I have done it, anyone with the Valterra hand pump would have done it too.


----------



## sp0rk (22/11/18)

I've recently started removing my liquid out connector, removing the poppet valve, screwing the connctor back on then connecting my 1/2" silicon hose to the fermenter and the liquid out post
A good squirt of CO2 into the keg hopefully gets rid of most of the O2


----------



## goatchop41 (22/11/18)

sp0rk said:


> I've recently started removing my liquid out connector, removing the poppet valve, screwing the connctor back on then connecting my 1/2" silicon hose to the fermenter and the liquid out post
> A good squirt of CO2 into the keg hopefully gets rid of most of the O2



This is what I have also just had suggested to me by someone else.
It's a good idea, but I also see it as being not ideal, as you still have to re-insert the poppet and therefore allow some O2 ingress. I know that you can put the QD back on without the poppet in the post, but I have more kegs in the fridge than taps, so I change them around sometimes and therefore aren't keen on having to have a tap tied up for the whole time that the keg in question still has beer in it.
Perhaps I'll have to just have to attach a picnic tap to the other keg and accept that that particular tap will be tied up for the sake of good beer!


----------



## altone (22/11/18)

Another reason to use a kegmenter 
There used to be stepdown barbed joiners available but I can't remember where I got one from many years ago.
I do remember gravity transfer was awfully slow using it and opening the keg relief valve.


----------



## gap (22/11/18)

You could try one of these.
https://www.craftbrewer.com.au/gravity-filter-connector

Large tube goes over tap and attach beer line and disconnect to other end


----------



## S.E (22/11/18)

goatchop41 said:


> perhaps there is a push in fitting that might work?


12mm silicon from the fermenter tap, beer line from a disconnect on the keg outpost then join the two.

A beer line straight push connector will fit the beer line as normal then the silicon tube will push and hold firmly *over* the connector.
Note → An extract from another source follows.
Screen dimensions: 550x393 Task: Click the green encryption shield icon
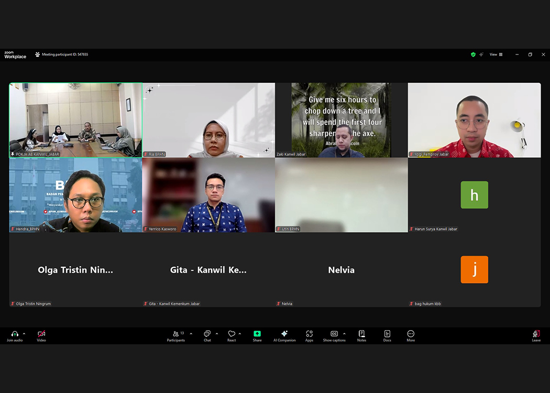click(x=473, y=54)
Then run a gas line from the keg up to the air lock grommet on the fermenter.
https://www.keg-king.com.au/catalog/product/view/id/114/s/push-in-joiner-8mm-x-8mm/category/48/

Edit: forgot to say, I cut the little screw tab off the middle of the joiner so the silicon slipped over the whole thing.


----------



## altone (22/11/18)

S.E said:


> 12mm silicon from the fermenter tap, beer line from a disconnect on the keg outpost then join the two.
> 
> A beer line straight push connector will fit the beer line as normal then the silicon tube will push and hold firmly *over* the connector.
> 
> ...



You've done this successfully? No big leaks or air sucked in?
If so, what a nice cheap option.


----------



## Smokomark (22/11/18)

A closed transfer is ideal but a few sqirts of co2 really doesn't purge the O2 out of the receiving keg.

I keep a keg full of starsan and pump the whole lot into a freshly cleaned keg. Your empty keg is then 100% co2. Invert and release prv to get rid of any remaining starsan then fill keg thru the liquid out post.
I've been doing this for years now and have noticed a big improvement in quality of my brews as they age a bit. Hop charecter stays brighter for longer. And no off oxidation flavours with long term aging of beers.


----------



## S.E (22/11/18)

altone said:


> You've done this successfully? No big leaks or air sucked in?
> If so, what a nice cheap option.


Yep, done it no problems. Its a bit slow but if you go away and forget about it the beer will only fill up the gas line to the level of the remaining beer in the fermenter.

The keg gas in post will be full of beer so careful gassing up the keg, preferably draw off some beer first.


----------



## Meddo (22/11/18)

Get one of these bottling wands and cut a two inch section off the main stem. Jam that section in the fermenter tap and some 8mm beer line in the other end of it with a normal disconnect on the other end of the beer line. Fits perfectly, no leaks.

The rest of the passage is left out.